Excerpt provided ▸
If mitochondrial donors were not given the same status as reproductive egg donors, it would be not legally required for them to be identifiable to people born from their donations. The council concluded that the proposed treatments would be a form of gene therapy that would permanently cure the disease in future generations. Changes resulting from the replacement of mitochondrial DNA would be passed on not only to the resulting children, but to the descendants of any girls born from the techniques, via their eggs.

Dr Geoff Watts, who chaired the inquiry, said:

“We understand that some people concerned about the idea of germline therapies may fear that if such treatments for mitochondrial gene disorders were approved, a ‘slippery slope’ would be created towards comparable alterations to the nuclear genome.”

That is an understandable fear, but he went on to make a very important point:

“However, we are only talking about the use of these techniques in the clearly-defined situation of otherwise incurable mitochondrial disorders, under strict regulation.”

In 2012, the Human Fertilisation and Embryology Authority—HFEA—launched a public consultation on mitochondria replacement. It interviewed almost 1,000 people, and a further 1,800 completed questionnaires. It also organised public workshops around the UK and spoke to individuals affected by the diseases, to gauge their views. It published the results in March of this year, and found broad public support for the use of the technique.

The HFEA asked four main questions about attitudes to the gene treatment of mitochondrial diseases. When asked about attitudes to the selection of embryos based on testing, 65% of those questioned were positive or very positive, with only 8% negative. When asked about altering the genetic make-up of an egg or an embryo, 56% were positive or very positive and only 10% were negative. Attitudes to the use of genetic material from a third person showed that 44% were positive or very positive, with only 15% negative. The HFEA therefore advised the Government that there was broad support for mitochondrial replacement being made available to families at risk of passing on a serious mitochondrial disease. It also advised that if treatment were to be authorised by Parliament, it should be under certain conditions, such as its being available only in licensed clinics.

What the task requires ▸
Continue the passage on mitochondrial replacement and the HFEA consultation, starting right after its last sentence.

Supplied data ▸
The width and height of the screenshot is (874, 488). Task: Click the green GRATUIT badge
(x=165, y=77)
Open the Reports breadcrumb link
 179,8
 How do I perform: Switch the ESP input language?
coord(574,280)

* * *

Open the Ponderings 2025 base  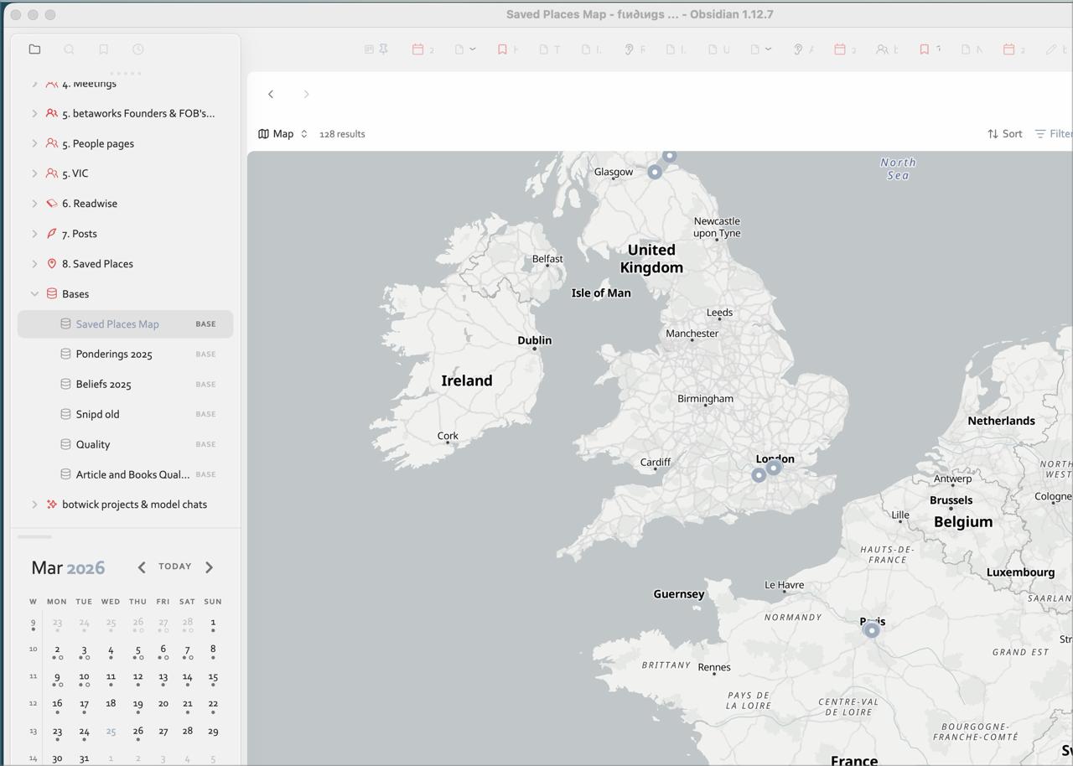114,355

Answer below ▸
The HFEA recommendations have been widely welcomed by campaigners. For example, Dr Marita Pohlschmidt, director of research at the Muscular Dystrophy Campaign, said:

“We welcome this outcome. There is currently no effective treatment available for mitochondrial diseases, and at this time, prevention remains our strongest option. By taking forward research into pro nuclear IVF, we move towards giving women living with these devastating and unpredictable conditions the choice to bear their own unaffected children. This technique does involve a step into new scientific territory. But it is a calculated, specific step with the sole aim of preventing a potential fatal condition from being passed down to the next generation, where possible.”

We are now waiting for a decision from the Government about whether secondary legislation that will allow the techniques to be licensed for use in patients will be introduced in this parliamentary Session. It has taken years to get to this stage, and it is important that progress does not stall because families are waiting for this. Introducing regulations now will ensure there is no avoidable delay in the treatments reaching affected families once research is completed and the HFEA considers there to be sufficient evidence that the techniques are safe and effective.

I called this debate to hear an update from the Minister on the progress that she has made, and to ask when we can expect a decision, and when we can expect to see legislation.